Berry answered for him. “Of course, absolute pitch has nothing to do with musical talent. It’s just a freak ability.”
“Mike, on the other hand, has talent but a tin ear,” Jameson said. “Haven’t you noticed that the Moog’s out of tune? The last person who used it must have been fooling around with an enharmonic change between F sharp and G flat. I’ve been wincing for the last half-hour. You better clear the instructions and get it back to equal temperament.”

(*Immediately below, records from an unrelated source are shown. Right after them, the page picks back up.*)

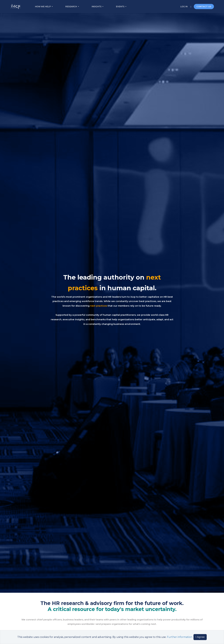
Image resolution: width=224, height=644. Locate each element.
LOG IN (184, 6)
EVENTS (120, 6)
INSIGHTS (97, 6)
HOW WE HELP (43, 6)
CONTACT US (204, 6)
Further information (180, 637)
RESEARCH (71, 6)
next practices (98, 306)
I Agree (200, 637)
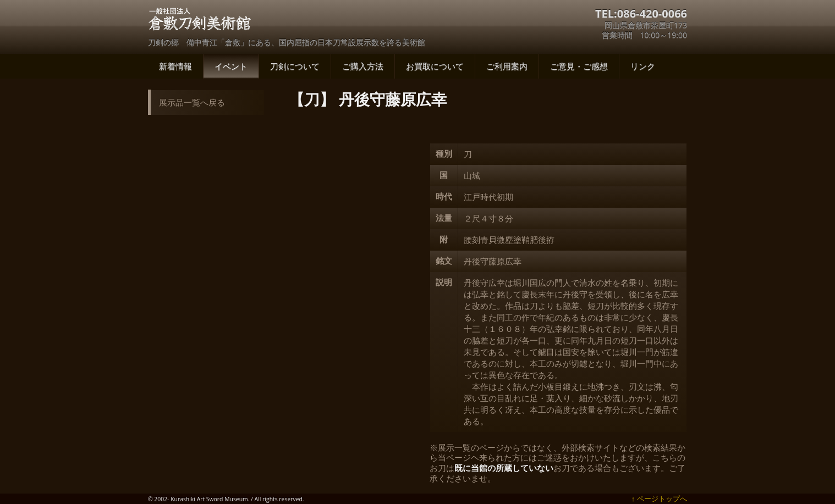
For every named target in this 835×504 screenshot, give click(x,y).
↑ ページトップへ (659, 499)
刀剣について (295, 66)
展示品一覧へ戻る (192, 102)
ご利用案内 (507, 66)
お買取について (435, 66)
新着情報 (175, 66)
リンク (642, 66)
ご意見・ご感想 (579, 66)
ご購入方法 (362, 66)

Unabashed, Berry went on playing.
“Can you really tell?” Maggie said.
Jameson’s attention was distracted by the sight of Sue Jarowski drifting over, with the new man, Gifford, in tow like a magnetized particle. Sue was wearing an off-the-bosom chlamys with what seemed to be nothing more than a spray-on on the revealed side. “Sure,” he said absently. “Won a lot of bets with it when I was a cadet—earned my pocket money that way. Used to bet I could tell a fellow what note his boot was squeaking on, or whether somebody had just belched in B flat or B natural.”
“Maggie’s an antiquarian too,” Berry said. “Collects old things.”
“Old physicists, you mean?” Jameson said automatically.
Maggie laughed. “Nothing too really hyper,” she said. “Twentieth-century plastic bottles, mostly.”
“Expensive hobby,” Jameson said.
Sue and Gifford pushed their way through the circle surrounding the Moog. Dmitri was hovering miserably nearby. Sue gave them all a big, earthy smile. Jameson wondered if he could pry Sue away from the party before Gifford did.
Berry lit up a joint and let the Moog do the work while his hands were busy. The dancers didn’t seem to notice. With Berry no longer hammering away, the computer reached into its memory and filled in the gap with a standard contrapuntal theme that would go with the raga. It sounded fine.